As U.S.-Iran tensions mount, President Volodymyr Zelensky voiced support for action targeting Iran's regime but not its people, according to a Sky News interview published Feb. 27.
The Ukrainian leader said he believes the Iranian people are seeking help in overthrowing the current regime, which behaves aggressively toward other countries and is a source of harm.
He added that diplomatic talks between the U.S. and Iran remain the better way forward.
The comments come amid mounting speculations about an imminent U.S. strike against Iran as talks in Geneva about Tehran's nuclear program this week failed to achieve a breakthrough.
U.S. President Donald Trump has said he prefers a diplomatic solution but "will never allow the world's number one sponsor of terror... to have a nuclear weapon."
The U.S. and the U.K. have begun withdrawing some embassy staff from the region ahead of possible strikes. Since January, Washington has carried out a rapid military buildup in the Middle East, amassing its largest force in the region since the 2003 invasion of Iraq.
Recent days also saw U.S. officials make unproven claims about Iran developing a missile capable of striking U.S. territory and having enough material to build a nuclear bomb within days.
Last June, the U.S. carried out strikes against three Iranian nuclear facilities, an operation Trump described as "very successful."
Tehran has denied plans to build a nuclear bomb.

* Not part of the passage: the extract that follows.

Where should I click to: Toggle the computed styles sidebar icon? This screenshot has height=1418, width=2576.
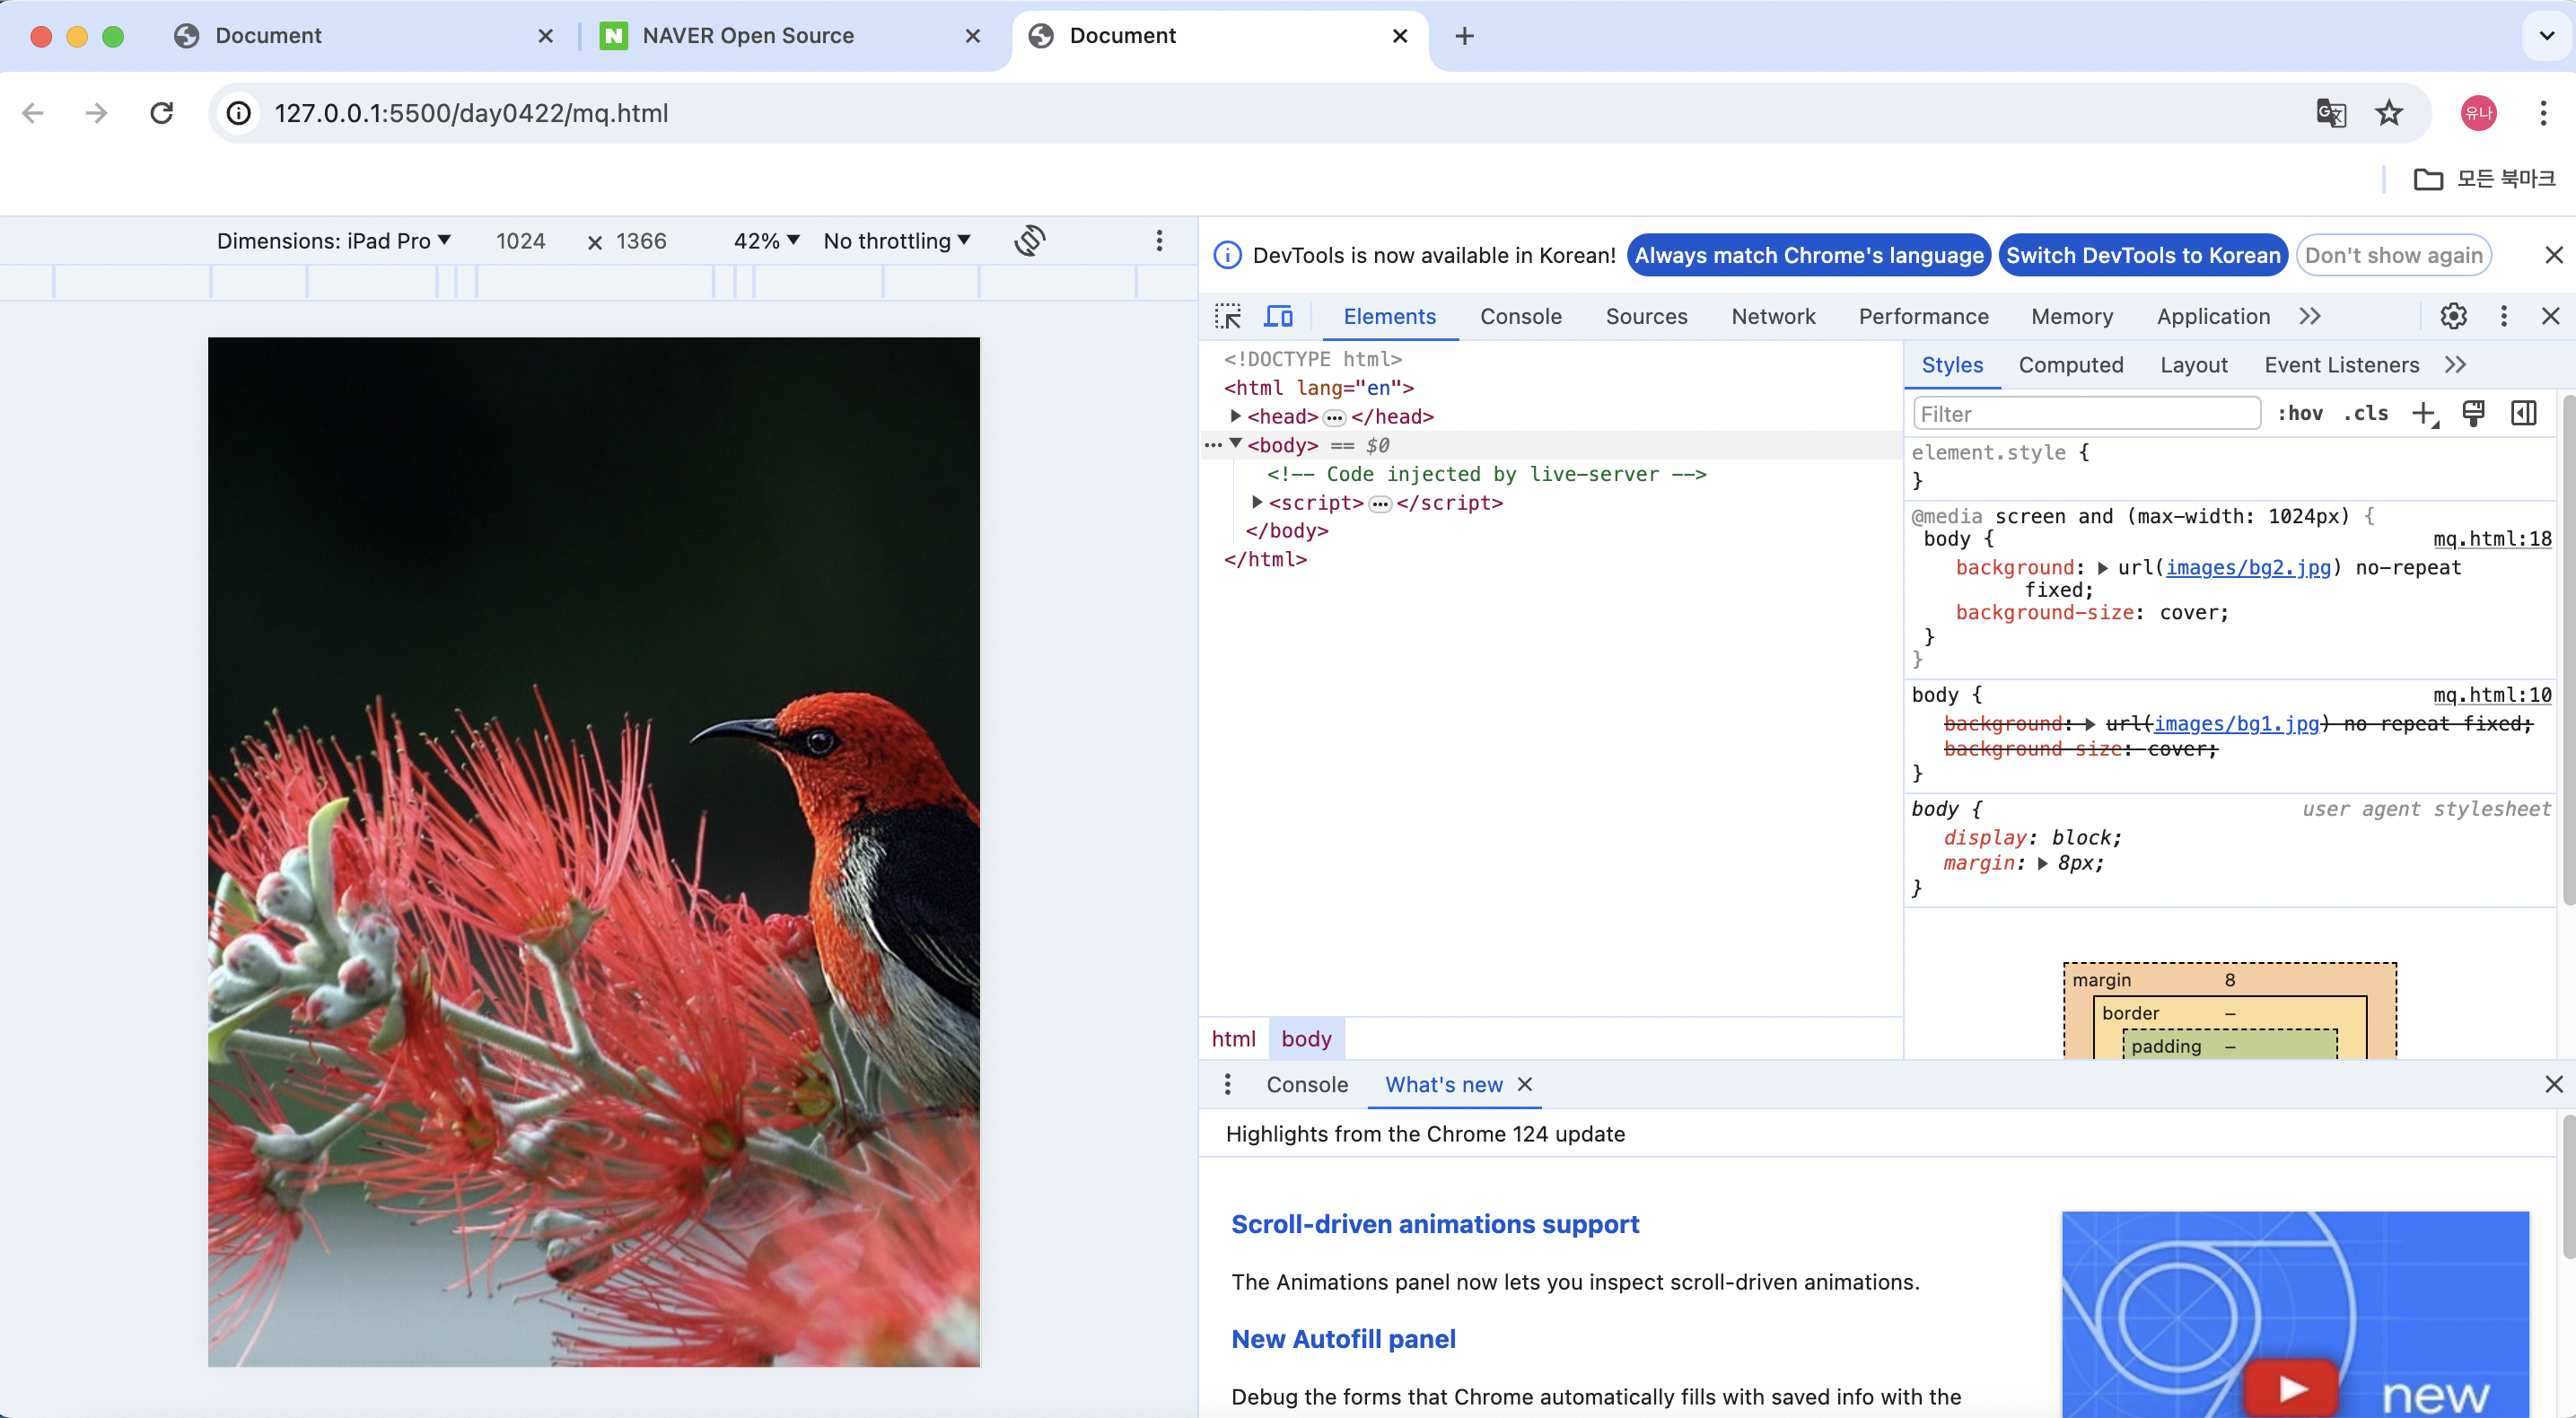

"Iran will under no circumstances ever develop a nuclear weapon; neither will we Iranians ever forgo our right to harness the dividends of peaceful nuclear technology for our people," Iranian Foreign Minister Seyed Abbas Araghchi said on Feb. 24.
"We have proven that we will stop at nothing to guard our sovereignty with courage."
The latest tensions follow a brutal crackdown by the Iranian regime against mass protests during the winter, leaving thousands of civilians dead.